WHITE v. GREEN et al
MEMORANDUM SIGNED BY HONORABLE THOMAS N. ONEILL, JR ON 10/6/09. 10/6/09 ENTERED AND COPIES MAILED TO PRO SE AND E-MAILED.(ah)
IN THE UNITED STATES DISTRICT COURT FOR THE EASTERN DISTRICT OF PENNSYLVANIA KARL E. WHITE v. G. MICHAEL GREEN, et al. O'NEILL, J. : : : : : CIVIL ACTION
NO. 09-1219 October 6, 2009
MEMORANDUM On April 3, 2009, plaintiff Karl E. White, proceeding pro se, filed suit under 42 U.S.C. § 1983 against fifteen Delaware County defendants. Currently before me is defendant George Hill Correctional Facility's (the Facility) motion to dismiss (D. No. 52) and plaintiff's response (D. No. 57).

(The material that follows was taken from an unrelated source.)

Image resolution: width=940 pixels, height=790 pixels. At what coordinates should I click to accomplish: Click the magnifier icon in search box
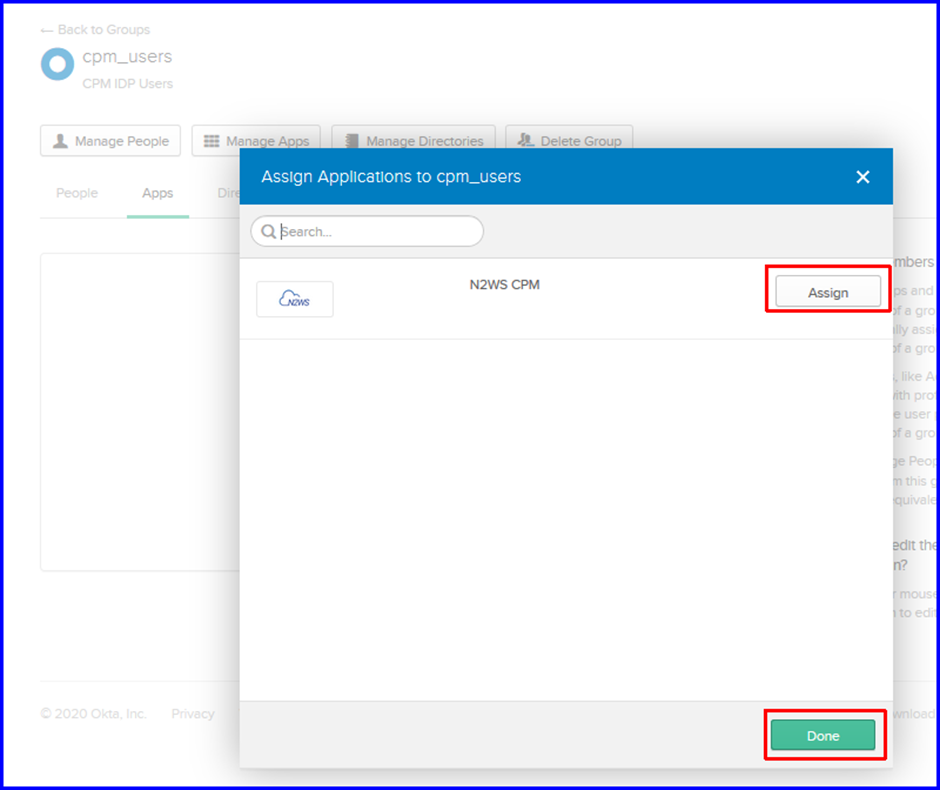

BACKGROUND Plaintiff notified the Facility of the present action and requested waiver of service on April 15, 2009. (D. No. 6). To date, defendant has not executed and returned the waiver. On August 4, 2009, I dismissed plaintiff's claims against several of the original defendants and granted plaintiff twenty days to file an amended complaint as against the Facility. Plaintiff filed a Motion to File Amended Complaint on August 14, 2009, which I denied as moot on September 8, 2009 as I had already granted plaintiff leave to do amend August 4. To date, plaintiff has not filed an amended complaint. The Facility now moves to dismiss plaintiff's complaint for insufficient service of process and for failure to name a proper party.
STANDARD OF REVIEW Federal Rule of Civil Procedure 12(b)(5) permits a court to dismiss an action for "insufficient service of process." Fed. R. Civ. P. 12(b)(5). A defendant may "object to the plaintiff's failure to comply with the procedural requirements for proper service of the summons and complaint" as set forth in Rule 4. Thompson v. Sears, Roebuck and Co., No. 04-5342, 2006 WL 573796, at * 2 (E.D. Pa. 2006). "In resolving a motion under Rule 12(b)(5), the party making the service has the burden of demonstrating its validity when an objection to service is made." Id., citing Reed v. Weeks Marine, Inc., 166 F. Supp. 2d 1052, 1054 (E.D. Pa. 2001). Federal Rule of Civil Procedure 12(b)(6) permits a court to dismiss all or part of an action for "failure to state a claim upon which relief can be granted." Fed. R. Civ. P. 12(b)(6). Typically, "a complaint attacked by a Rule 12(b)(6) motion to dismiss does not need detailed factual allegations," though plaintiff's obligation to state the grounds of entitlement to relief "requires more than labels and conclusions, and a formulaic recitation of the elements of a cause of action will not do." Bell Atl. Corp. v. Twombly, 550 U.S. 544, 555 (2007). "To prevent dismissal, all civil complaints must now set out `sufficient factual matter' to show that the claim is facially plausible." Fowler v. UPMC Shadyside, No. 07-4285, 2009 WL 2501662, at * 4 (3d Cir. 2009).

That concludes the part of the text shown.